La storica testata torna in una veste tutta nuova mantenendo lo spirito originale, con l’obiettivo di diventare il punto di riferimento per lettori e operatori del settore di tutta Italia. Nel primo numero il “Concorso MilleLibri” mette in palio un contratto di pubblicazione per autori esordienti. La presentazione si è tenuta al Salone del Libro di Torino
Torna MilleLibri, la storica rivista italiana dedicata ai libri e alla letteratura, in una veste completamente rinnovata che ne conserva lo spirito originario e ambisce a diventare un punto di riferimento per lettori e professionisti del settore in Italia.
Il lancio ufficiale si è tenuto al Salone Internazionale del Libro di Torino, presso ristorante/lounge La Terrazza all’interno del Salone del Libro al primo piano dell’Oval.
Edita dalla casa editrice milanese Sprea, con cadenza mensile (in uscita ogni 20 del mese), MilleLibri si avvale della collaborazione di firme autorevoli del giornalismo culturale e letterario, tra cui Tommaso Gurrieri (a cui è affidato anche il ruolo di coordinamento della redazione), Leonetta Bentivoglio, Susanna Nirenstein, Laura Montanari, Simone Innocenti, Luca Scarlini e Gabriele Ametrano.
“MilleLibri non è una rivista qualsiasi. È un modo di orientarsi tra i libri che oggi torna a essere necessario, soprattutto all’interno di una sovraproduzione come quella a cui assistiamo oggi: ogni anno in Italia vengono pubblicati più di 70.000 volumi”, ha dichiarato l’AD di Sprea Alessandro Agnoli, sottolineando il ruolo che la testata intende assumere nel panorama editoriale contemporaneo.
I contenuti
MilleLibri torna per colmare uno spazio editoriale oggi poco presidiato: una rivista dedicata ai libri e al piacere della lettura, capace di parlare sia ai lettori abituali sia a chi vuole avvicinarsi a questo mondo. Il tono sarà accessibile ma autorevole, con contenuti ricchi e coinvolgenti.
Ogni numero offrirà recensioni, rubriche, interviste, approfondimenti, giochi e percorsi tematici, raccontando il mondo attraverso i libri con uno sguardo ampio e contemporaneo.
La cover story del primo numero è dedicata al Premio Strega: la redazione ha analizzato i dodici finalisti e individuato il proprio vincitore dell’80ª edizione. Il numero d’esordio ospita inoltre interviste ad Aurelio Picca, alla traduttrice Ilide Carmignani e all’illustratore Sergio Olivotti.

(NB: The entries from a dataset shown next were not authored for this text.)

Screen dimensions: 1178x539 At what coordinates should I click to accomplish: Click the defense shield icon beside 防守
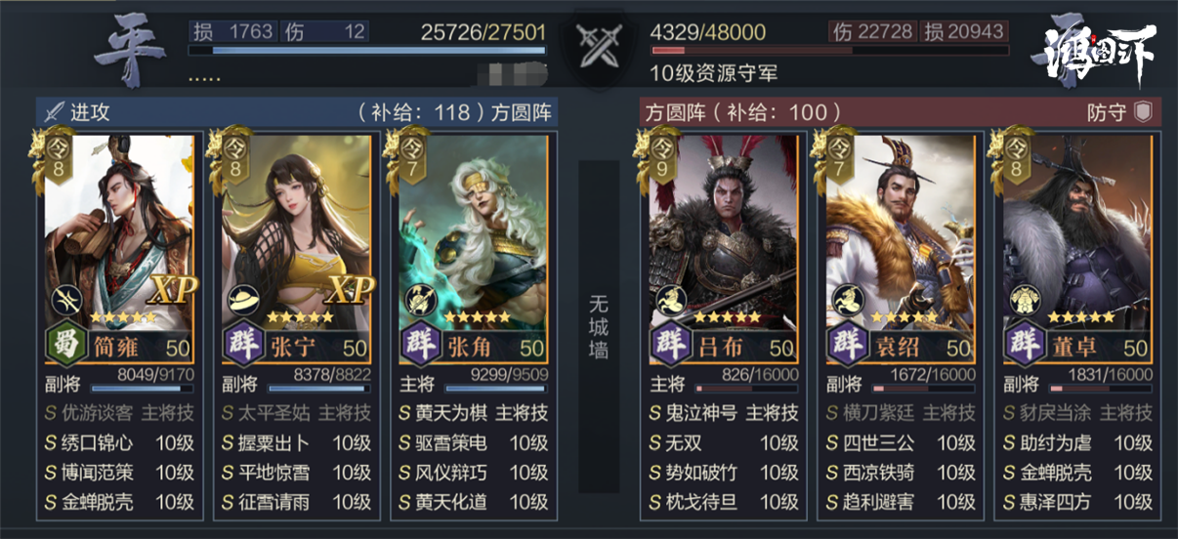click(1143, 112)
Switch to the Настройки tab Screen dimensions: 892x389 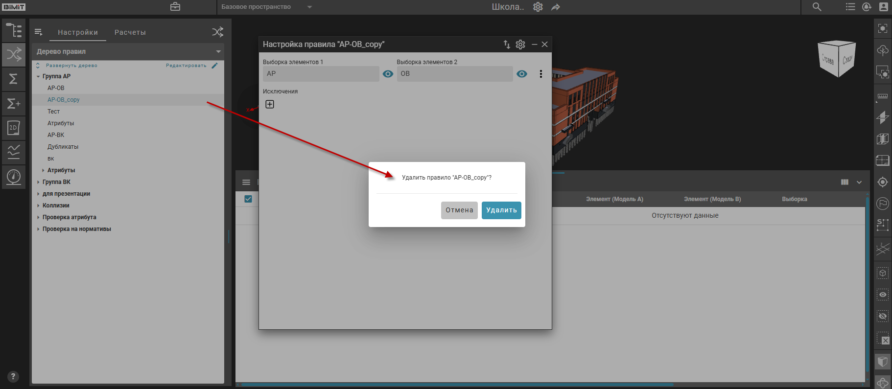[x=78, y=32]
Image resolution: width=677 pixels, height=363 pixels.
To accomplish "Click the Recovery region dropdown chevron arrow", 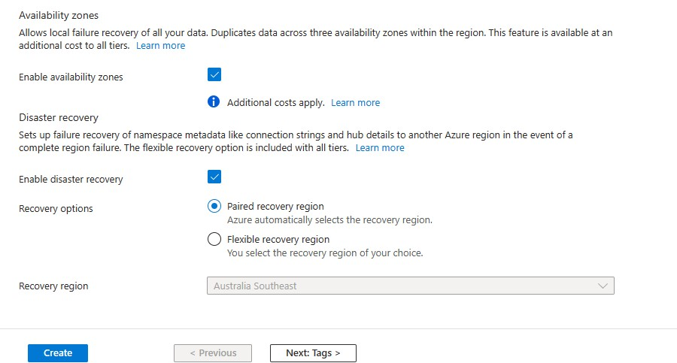I will click(x=602, y=286).
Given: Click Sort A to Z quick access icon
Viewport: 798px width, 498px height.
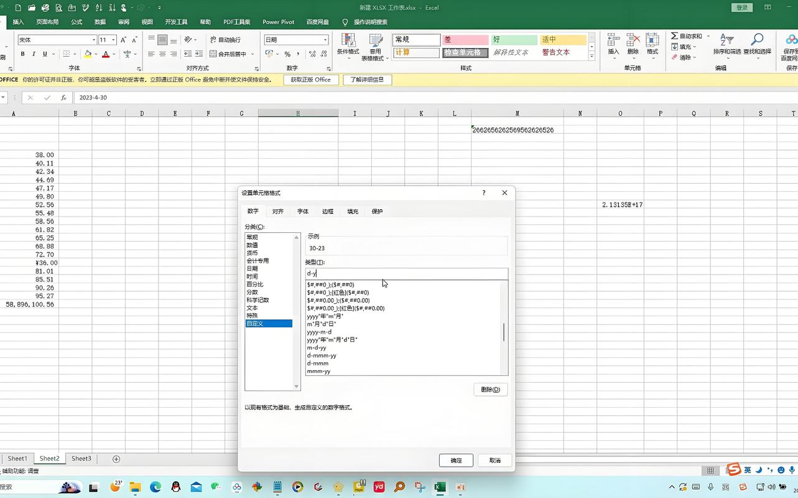Looking at the screenshot, I should 100,7.
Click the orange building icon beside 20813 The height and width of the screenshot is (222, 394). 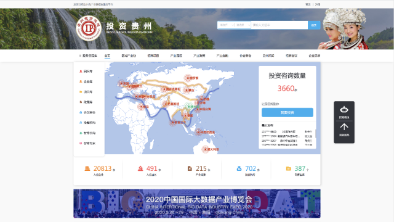87,168
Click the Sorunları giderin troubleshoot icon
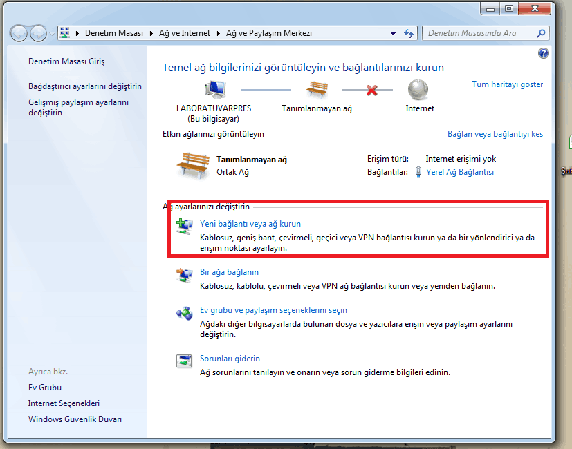Image resolution: width=572 pixels, height=449 pixels. click(184, 361)
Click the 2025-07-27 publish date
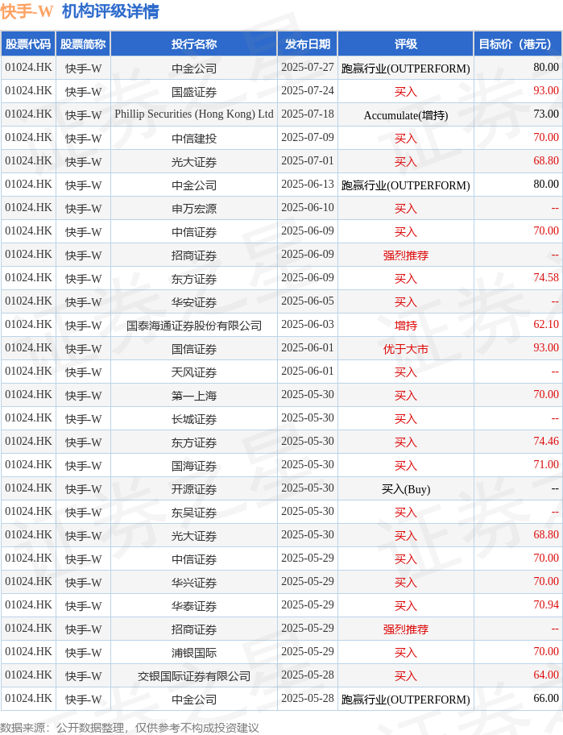The height and width of the screenshot is (735, 563). pos(307,68)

La rivista proporrà anche un concorso rivolto ai nuovi autori. Ogni mese sarà messo in palio un contratto di pubblicazione con una prestigiosa casa editrice, diversa per ogni numero. Un’iniziativa che rappresenta una grande opportunità per autori, scrittori ed illustratori offrendo loro la possibilità concreta di vedere il proprio talento riconosciuto e valorizzato nel mondo editoriale.
La casa editrice
Sprea Editori, con circa 80 testate pubblicate in edicola, un portfolio di 50 calendari e 14 portali web, è uno dei principali editori italiani.
Oltre che in Italia, pubblica anche in Francia, Spagna, Portogallo, Germania, Repubblica Ceca, Slovacchia. Tra le testate note al grande pubblico vi sono quelle nel settore dell’arredo casa (CasAntica, Casa Chic, Vivere Country – e le rispettive edizioni francesi “Maison chic” e “Vie à la Campagne”), giardinaggio (“Il Mio Giardino” e “Pollice Verde”), food (“Ricette per la mia friggitrice ad aria”, “La mia cucina Vegetariana” e “We Veg”), fotografia (“Il Fotografo”), informatica (“Computer Idea” e “Win Magazine”), creatività (“Mani di Fata”, “La mia Boutique”, “Profilo”), motori (“BBC Top Gear”, “Youngtimer & Retrò”, “Motorrad”).
Inoltre Sprea è partner per l’Itali di BBC, pubblicando le testate “BBC Top Gear”, “BBC History”, “BBC Scienze”, “BBC Sky at night”). Azienda fondata nel 1993 dall’attuale Presidente Luca Sprea, e con un board giovanissimo, capitanato dall’Amministratore Delegato Alessandro Agnoli, e i Consiglieri Giulia Spreafico e Stefano Pernarella, è uno degli editori più frizzanti, vivaci e di successo del panorama italiano.